Entries supplied:
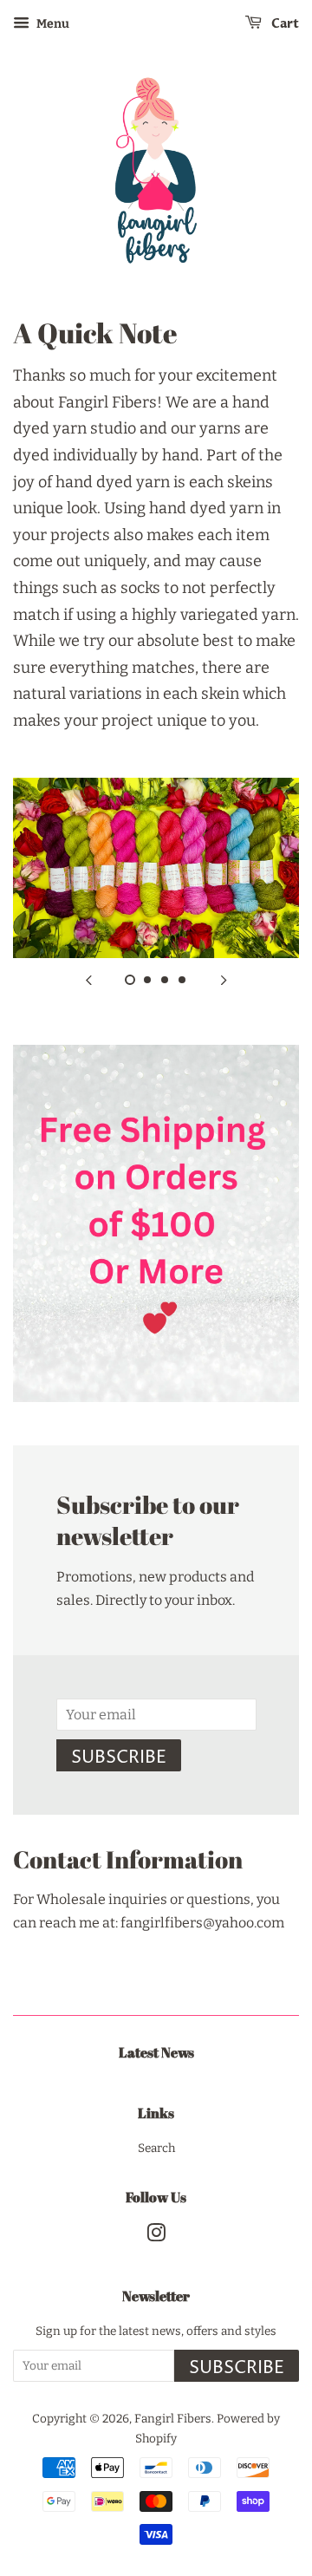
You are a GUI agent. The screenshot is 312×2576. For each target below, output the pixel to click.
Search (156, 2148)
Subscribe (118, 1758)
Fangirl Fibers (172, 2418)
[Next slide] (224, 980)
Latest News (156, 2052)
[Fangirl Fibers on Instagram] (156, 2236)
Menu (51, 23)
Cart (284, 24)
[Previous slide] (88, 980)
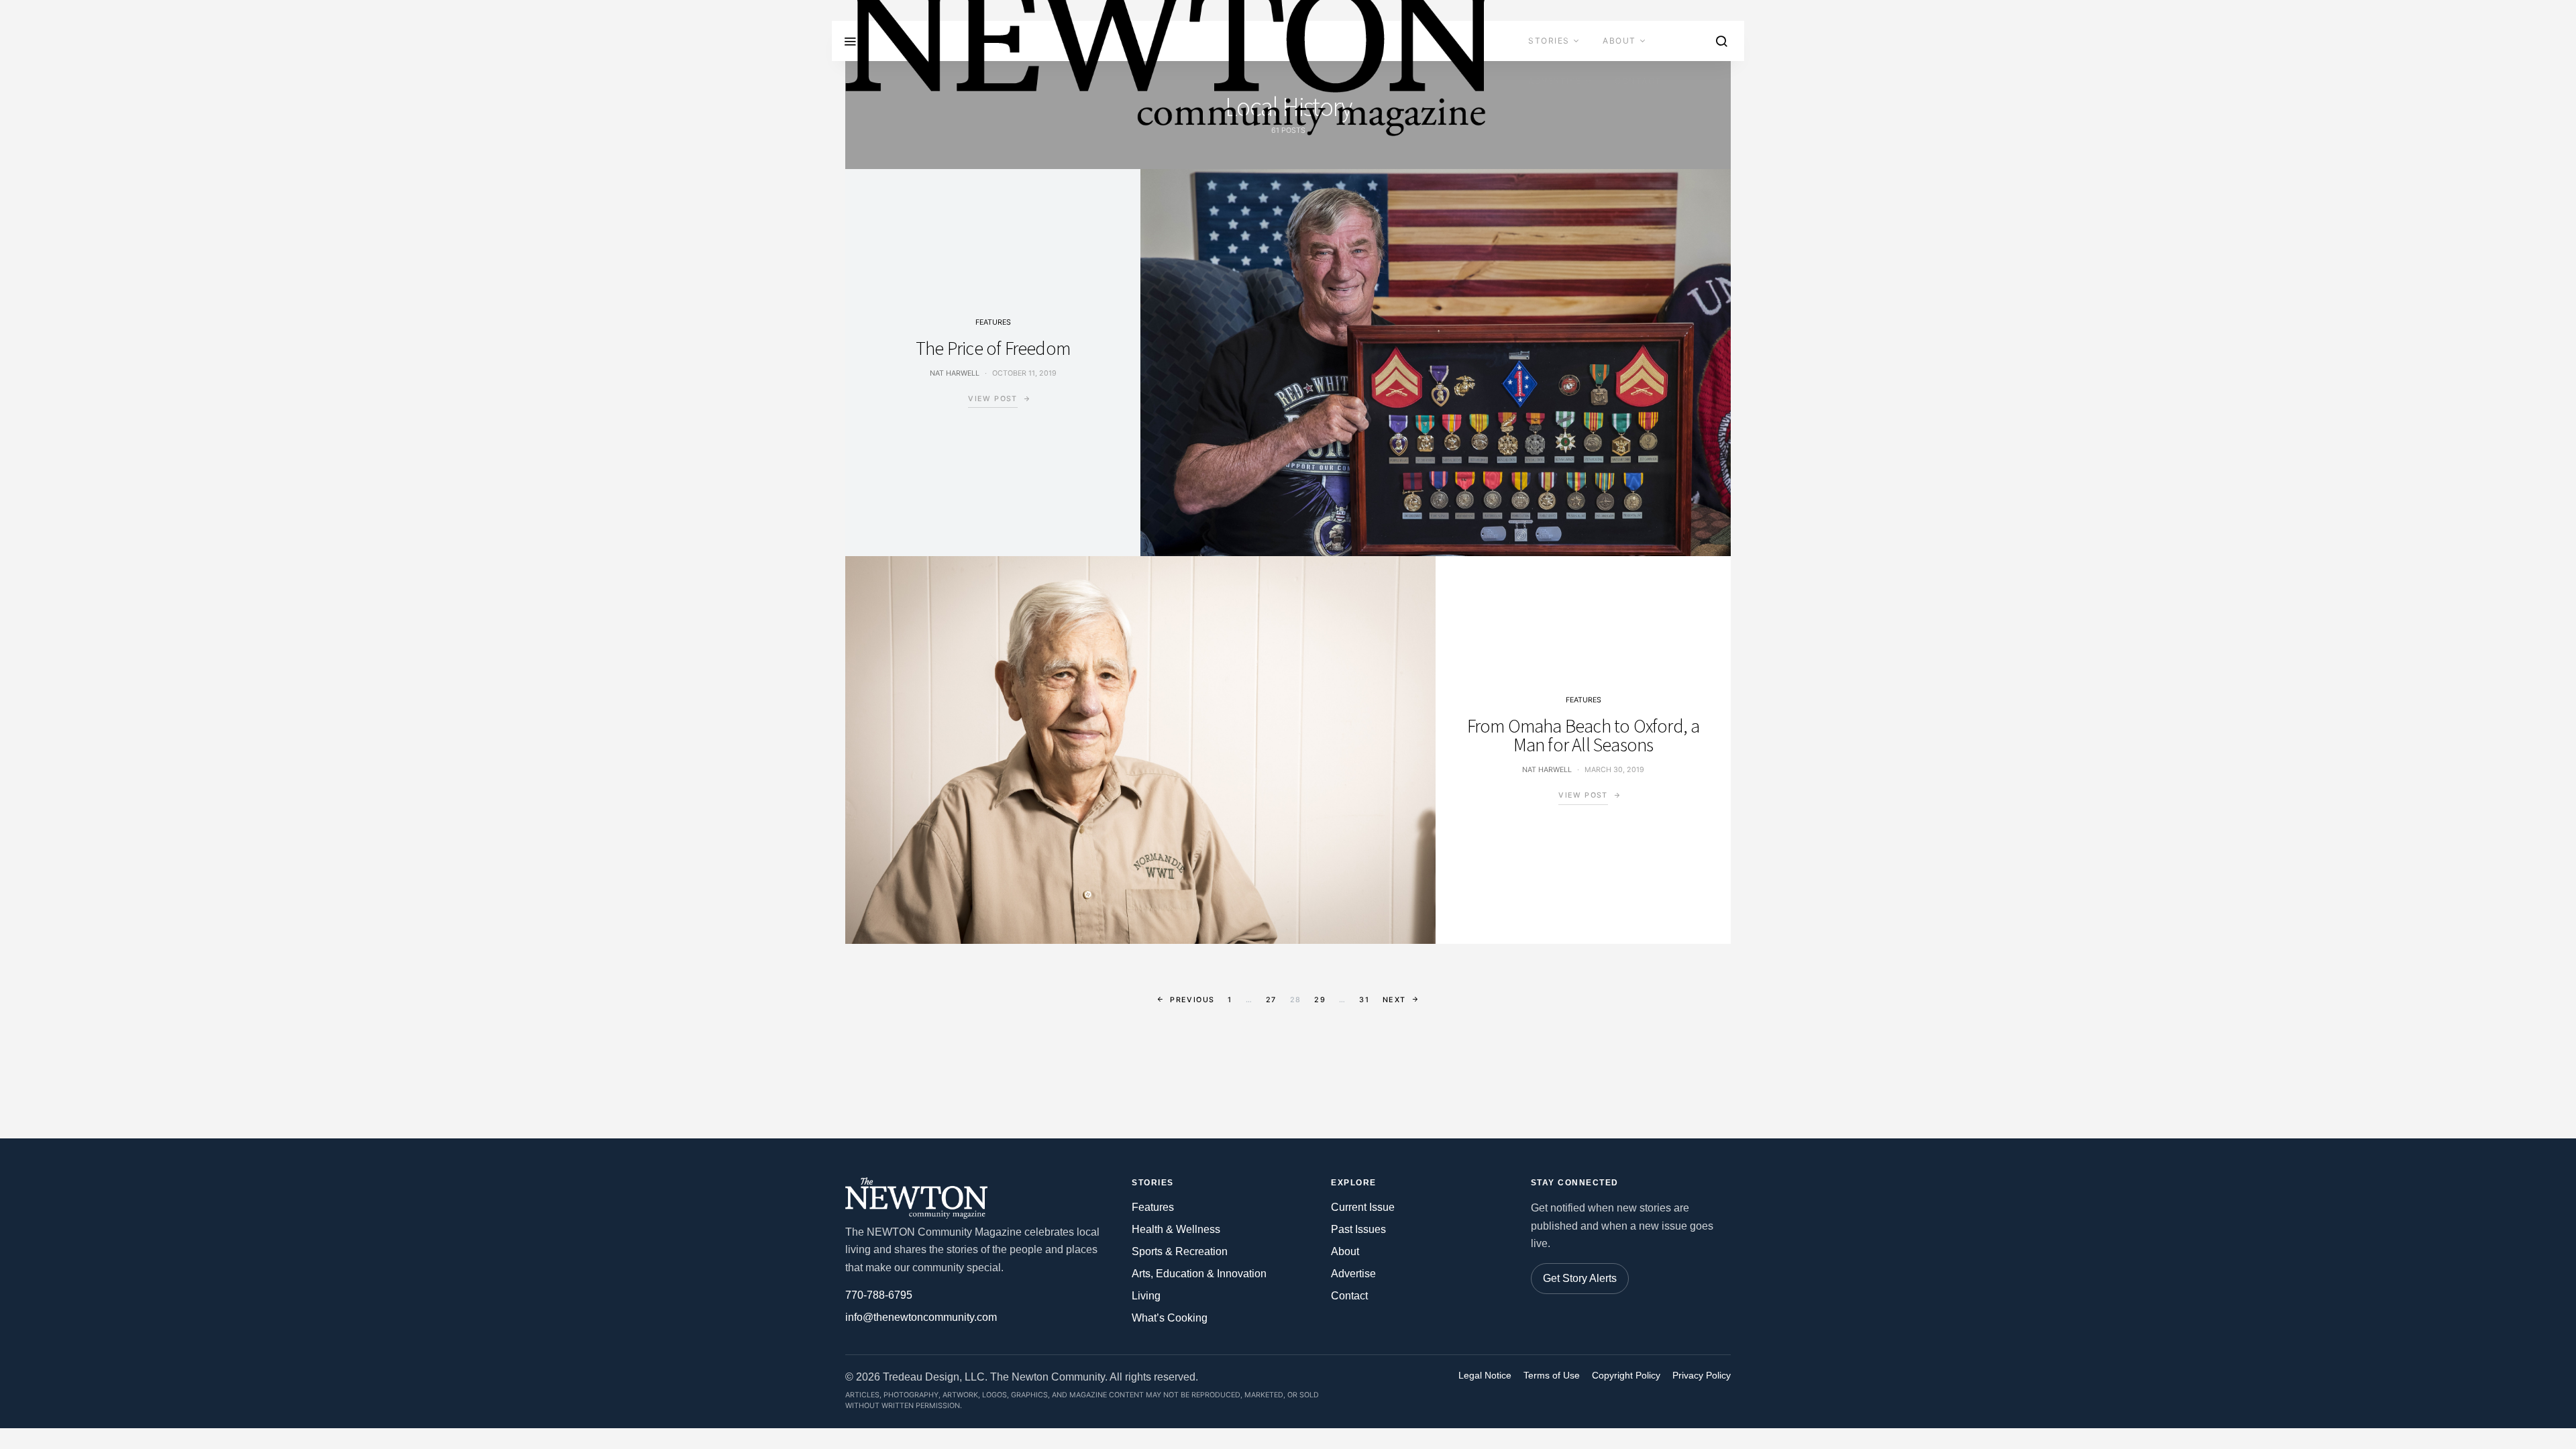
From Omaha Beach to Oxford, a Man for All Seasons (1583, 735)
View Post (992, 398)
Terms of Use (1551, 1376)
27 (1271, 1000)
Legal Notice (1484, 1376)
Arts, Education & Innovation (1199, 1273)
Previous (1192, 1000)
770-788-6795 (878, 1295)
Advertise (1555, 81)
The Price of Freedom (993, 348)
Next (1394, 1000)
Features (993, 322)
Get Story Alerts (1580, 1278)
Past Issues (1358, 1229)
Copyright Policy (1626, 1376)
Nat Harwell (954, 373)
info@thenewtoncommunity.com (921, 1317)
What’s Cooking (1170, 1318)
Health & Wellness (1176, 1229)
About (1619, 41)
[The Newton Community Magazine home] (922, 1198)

What to do: Your answer must be the line with "View Post (992, 398)" and all lines after it through the final line of the entries, copied exactly and with nothing added.

Answer to this exercise:
View Post (992, 398)
Terms of Use (1551, 1376)
27 (1271, 1000)
Legal Notice (1484, 1376)
Arts, Education & Innovation (1199, 1273)
Previous (1192, 1000)
770-788-6795 (878, 1295)
Advertise (1555, 81)
The Price of Freedom (993, 348)
Next (1394, 1000)
Features (993, 322)
Get Story Alerts (1580, 1278)
Past Issues (1358, 1229)
Copyright Policy (1626, 1376)
Nat Harwell (954, 373)
info@thenewtoncommunity.com (921, 1317)
What’s Cooking (1170, 1318)
Health & Wellness (1176, 1229)
About (1619, 41)
[The Newton Community Magazine home] (922, 1198)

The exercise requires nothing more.